Santa Cruz, Calif. : University of California, Santa Cruz, University Library
Date of Publication
65 pages. In the village of Pescadero, forty-five minutes’ drive north of Santa Cruz, Dee Harley runs San Mateo County’s only active dairy. Harley and her staff care for a herd of more than 200 American Alpine goats, crafting the animals’ milk into sought-after cheeses (chevre, feta, ricotta, and fromage blanc) that have consistently garnered awards at national and international competitions. An increasingly popular agritourism destination for denizens of the San Francisco and Monterey Bay Areas, Harley Farms also offers leisurely, informative tours of its entire dairy operation, from the birth of hundreds of kids each spring to the on-site sale of delicate white cheeses decorated with fresh herbs and colorful edible flowers grown on the farmstead.
A native of Yorkshire, England, Harley discovered Pescadero while traveling in California as a young woman. In the gently rolling coastal landscape and in the rural community’s intimate spirit, she saw reflections of her verdant birthplace. When Harley fell in love with Tim Duarte, the local restaurateur who eventually became her husband, Pescadero became her new home.
Harley took up residence on a nine-acre farmstead originally built in 1910 as a cow dairy--and shuttered, like many small local farms, after California’s industrializing dairy industry migrated to the Central Valley. She worked for a while for Larry Jacobs and Sandra Belin at nearby Jacobs Farm. In 1982, she acquired six goats from a local dairywoman. The herd began to grow; one thing led to another, and Harley Farms was born.
Sarah Rabkin conducted this interview with Dee Harley on April 8th, 2009, in a private residence at Harley Farms. Outside the small cottage, guard llamas looked on while goats played atop a chicken tractor in the middle of a green pasture; small children participating in a farm tour reverently cradled newborn kids; flowers bloomed in garden beds.

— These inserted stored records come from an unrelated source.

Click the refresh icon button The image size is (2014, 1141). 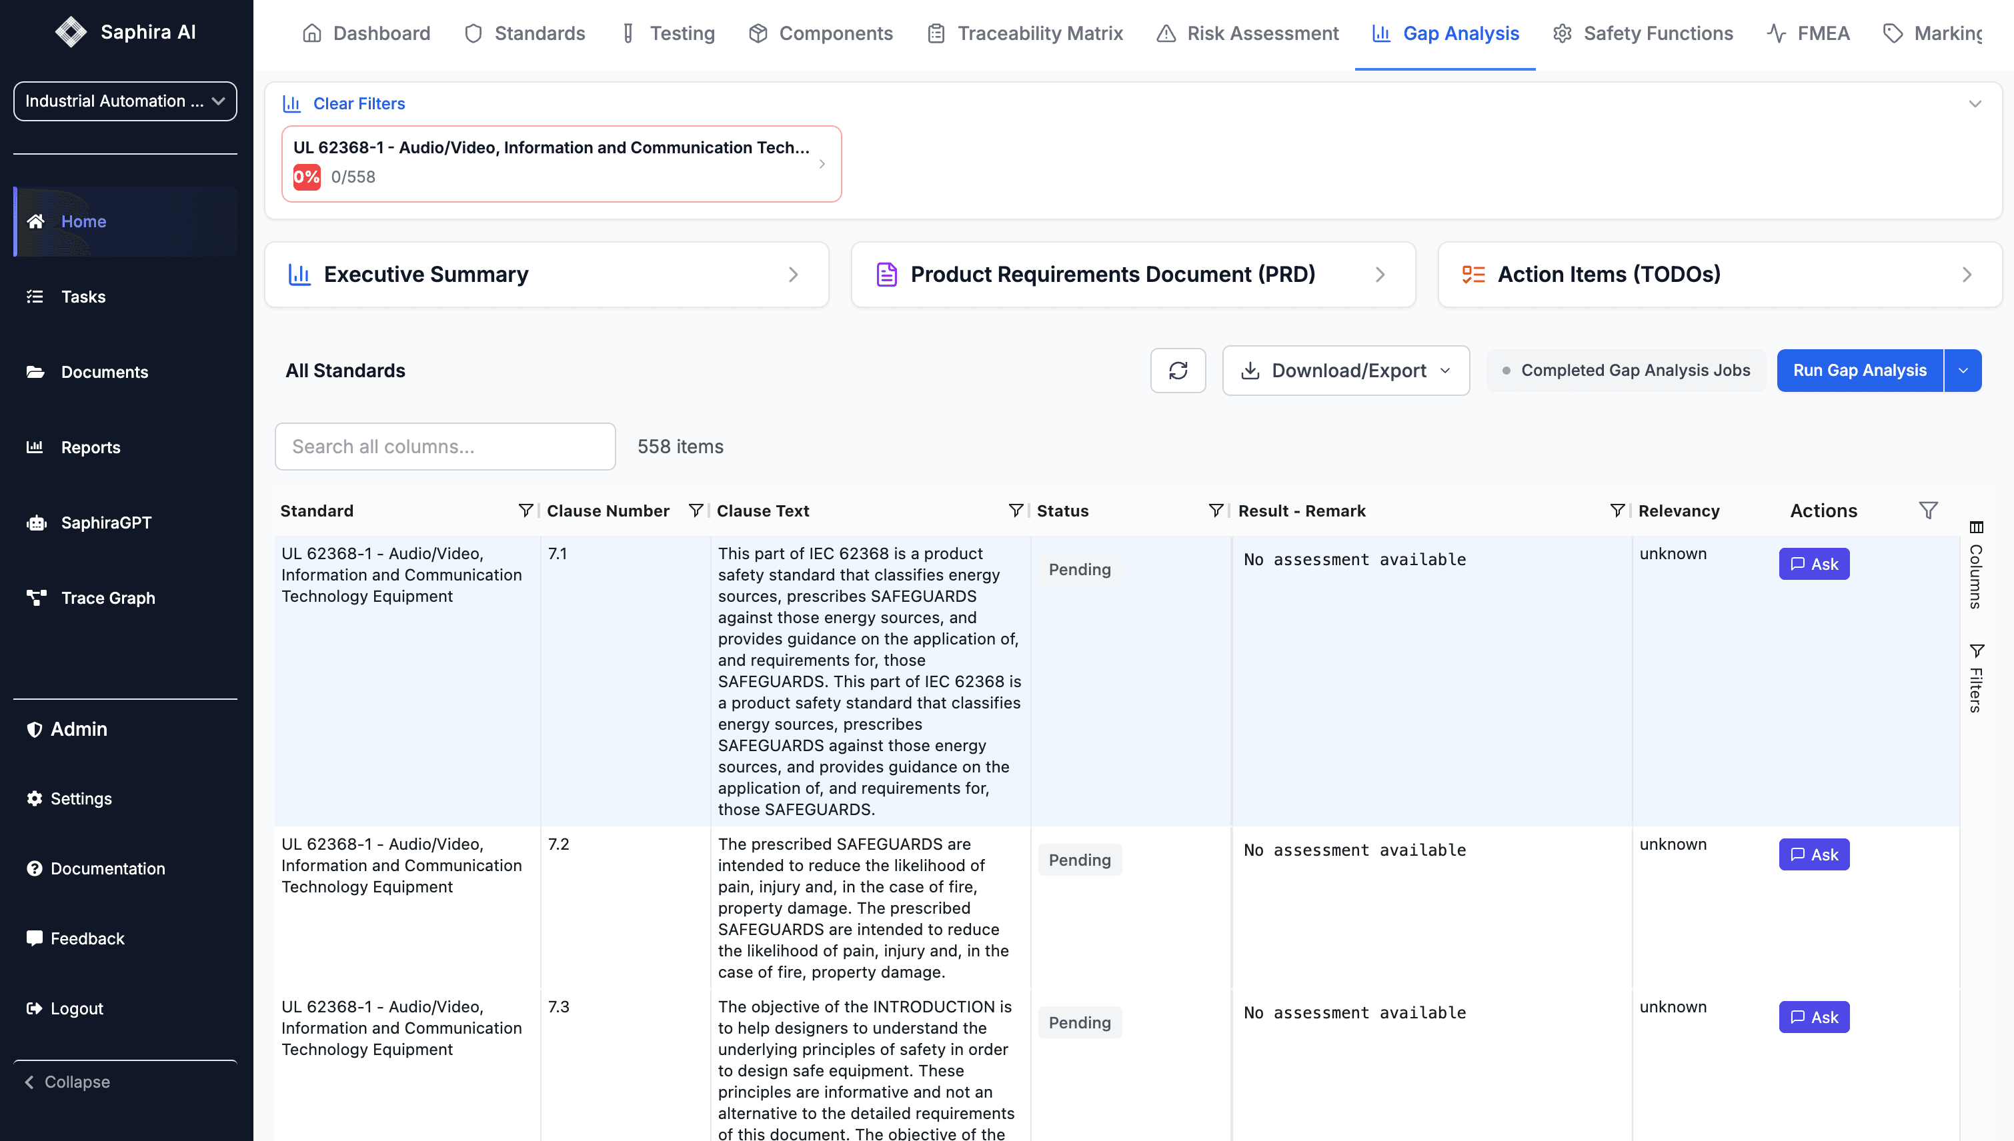(1178, 371)
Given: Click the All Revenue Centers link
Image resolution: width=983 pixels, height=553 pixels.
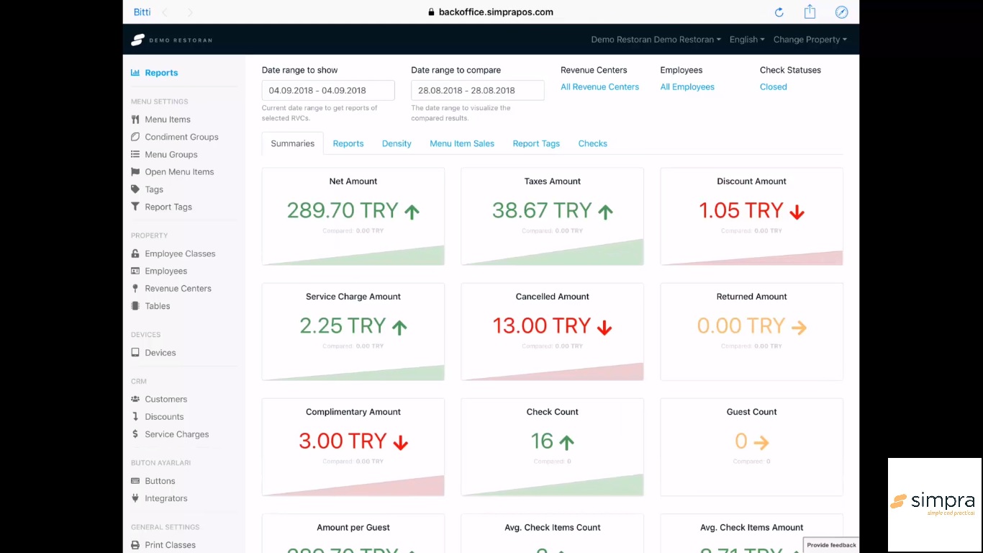Looking at the screenshot, I should [x=599, y=86].
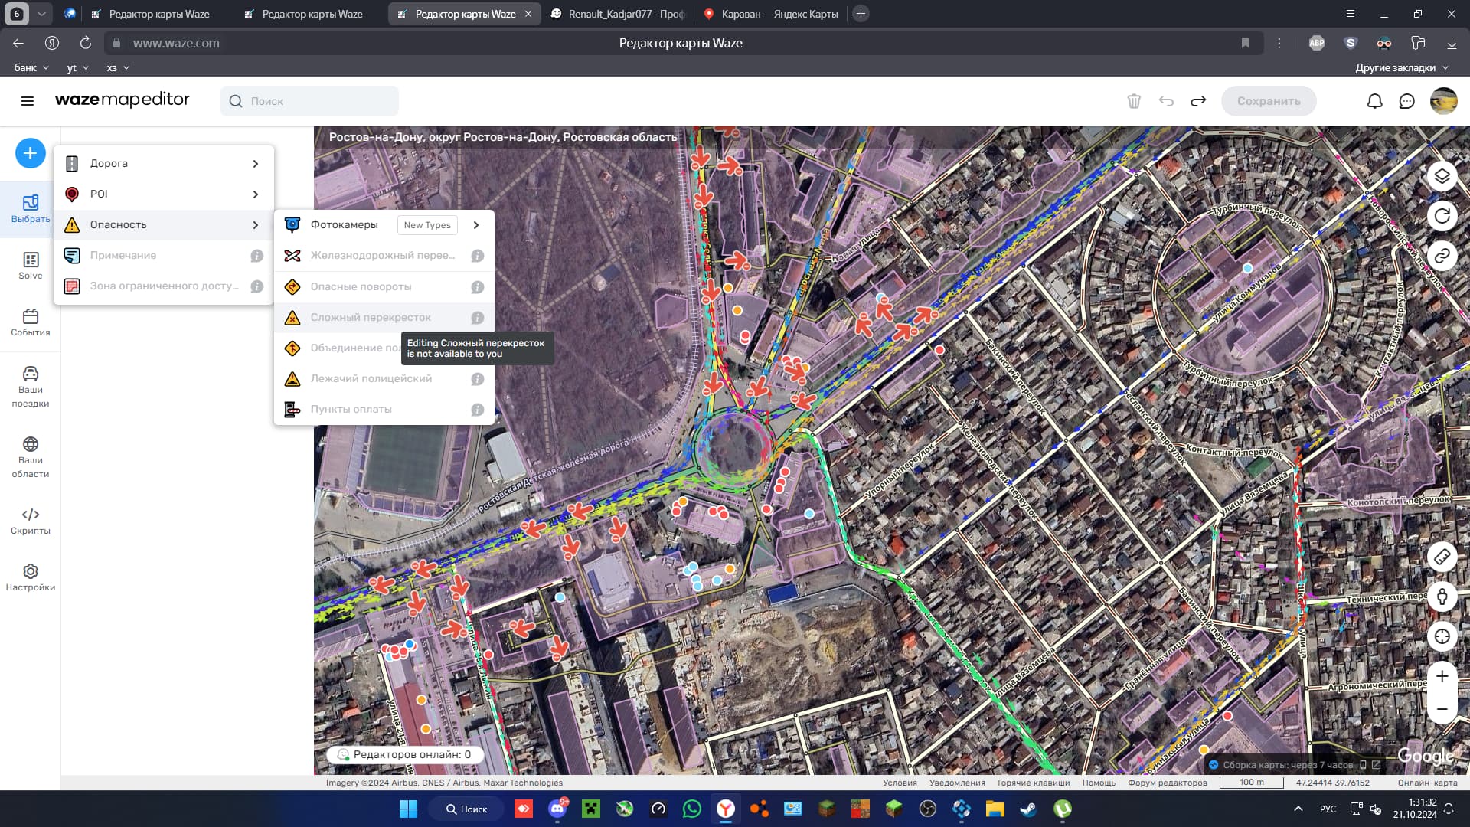Select Лежачий полицейский menu entry
This screenshot has width=1470, height=827.
point(371,379)
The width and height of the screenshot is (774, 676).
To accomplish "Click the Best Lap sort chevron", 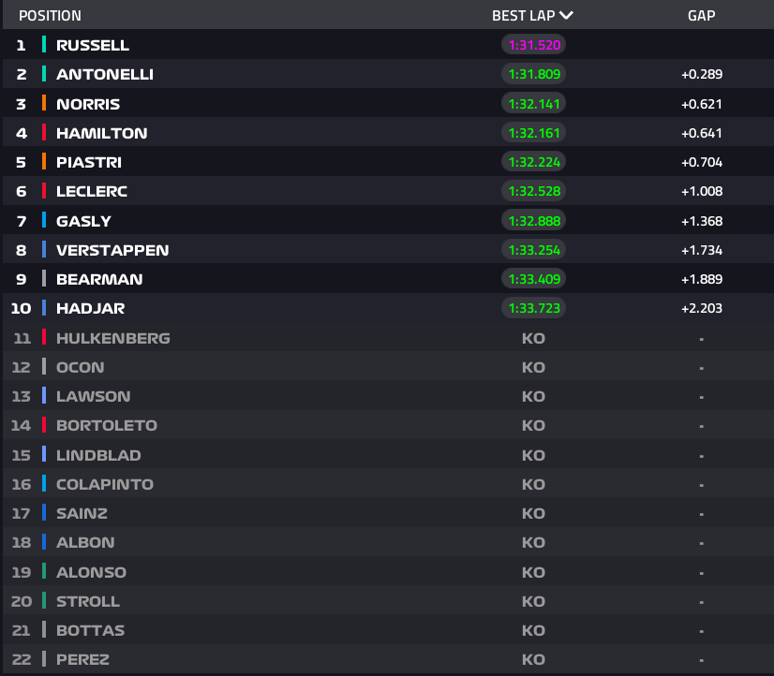I will [565, 15].
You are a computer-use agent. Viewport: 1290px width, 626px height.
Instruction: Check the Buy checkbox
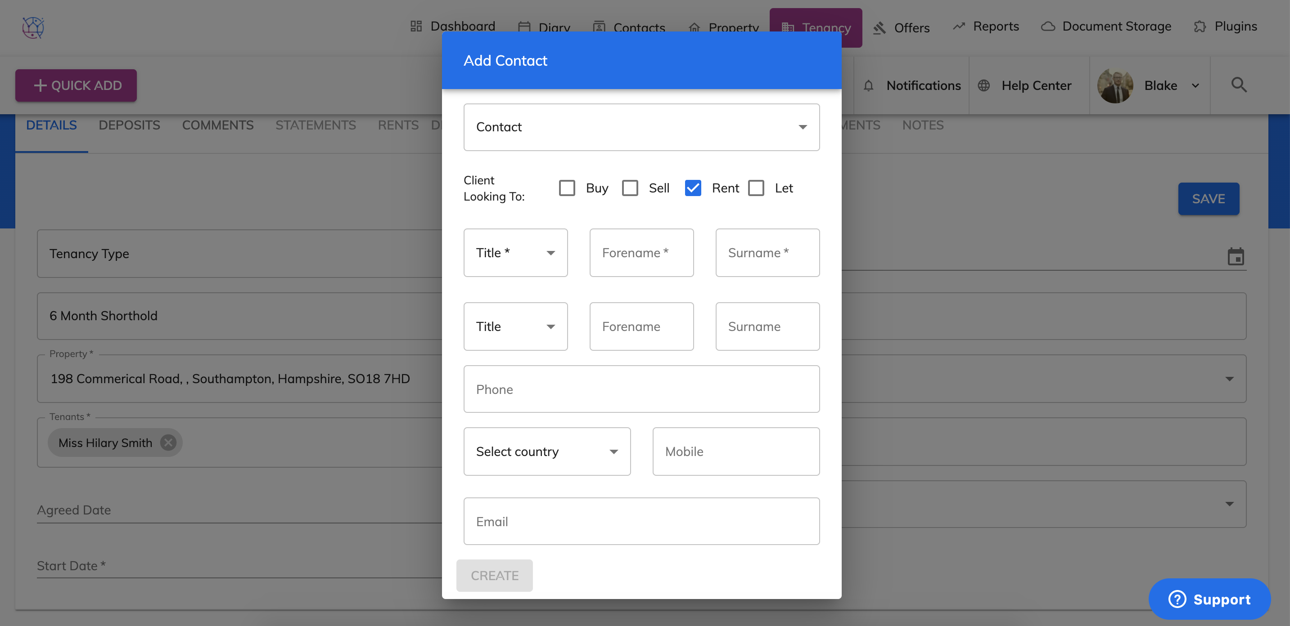(x=567, y=188)
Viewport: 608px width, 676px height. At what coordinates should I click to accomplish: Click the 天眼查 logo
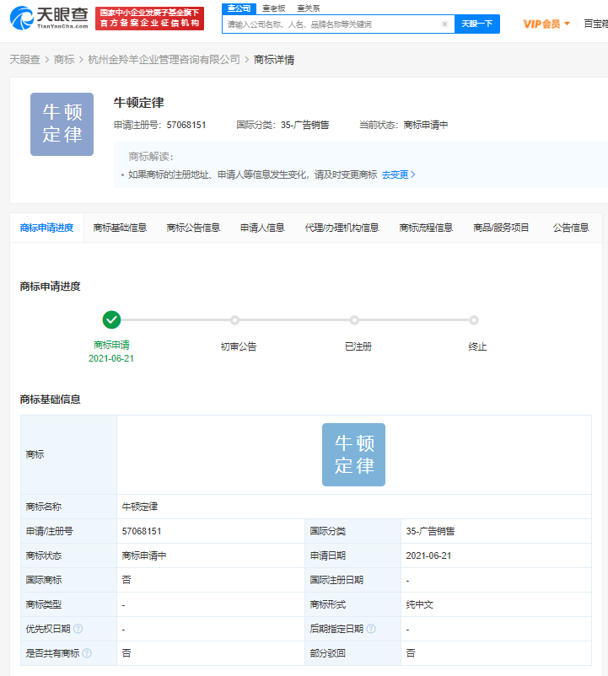click(x=49, y=18)
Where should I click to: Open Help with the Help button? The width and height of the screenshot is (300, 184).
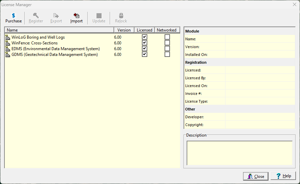coord(283,176)
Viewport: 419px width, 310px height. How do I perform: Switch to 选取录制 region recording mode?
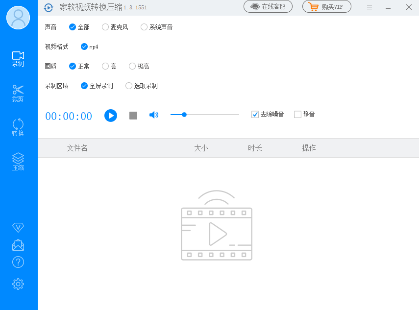tap(128, 85)
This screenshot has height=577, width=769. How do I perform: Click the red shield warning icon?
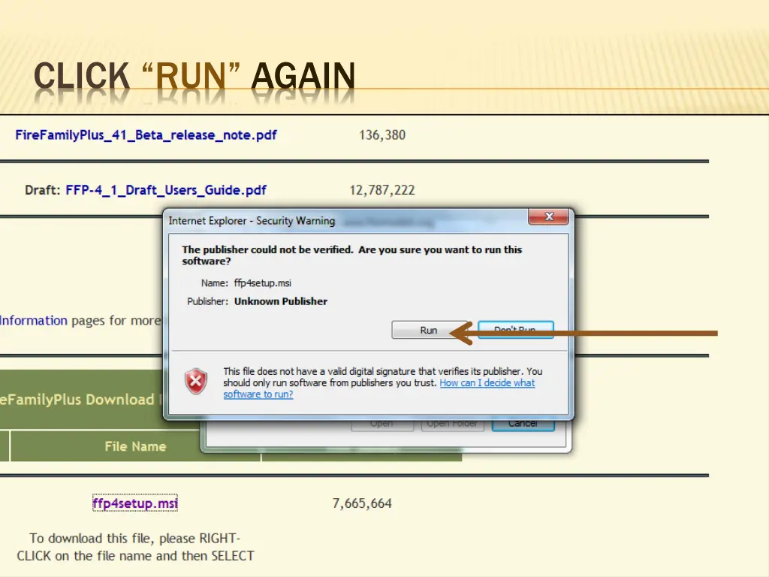tap(195, 382)
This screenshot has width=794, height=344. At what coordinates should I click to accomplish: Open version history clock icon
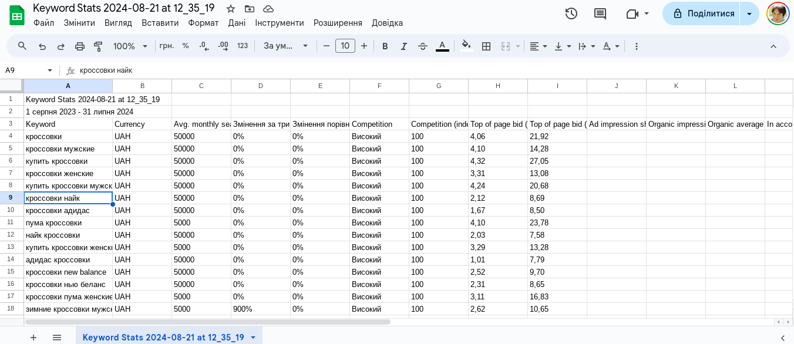[571, 14]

Dee Harley described the origins and evolution of her business and the day-to-day life of her small farm. She also articulated the values that inform her choices as a farmer and a businesswoman: deep community ties; a sense of responsibility to the local economy; dedication to the health of the herd and the land; creation of a high-quality product; truth in advertising; a sense of whimsy; a fierce resistance to unrestrained growth, and commitment to the preservation of an intimate, sustainable operation.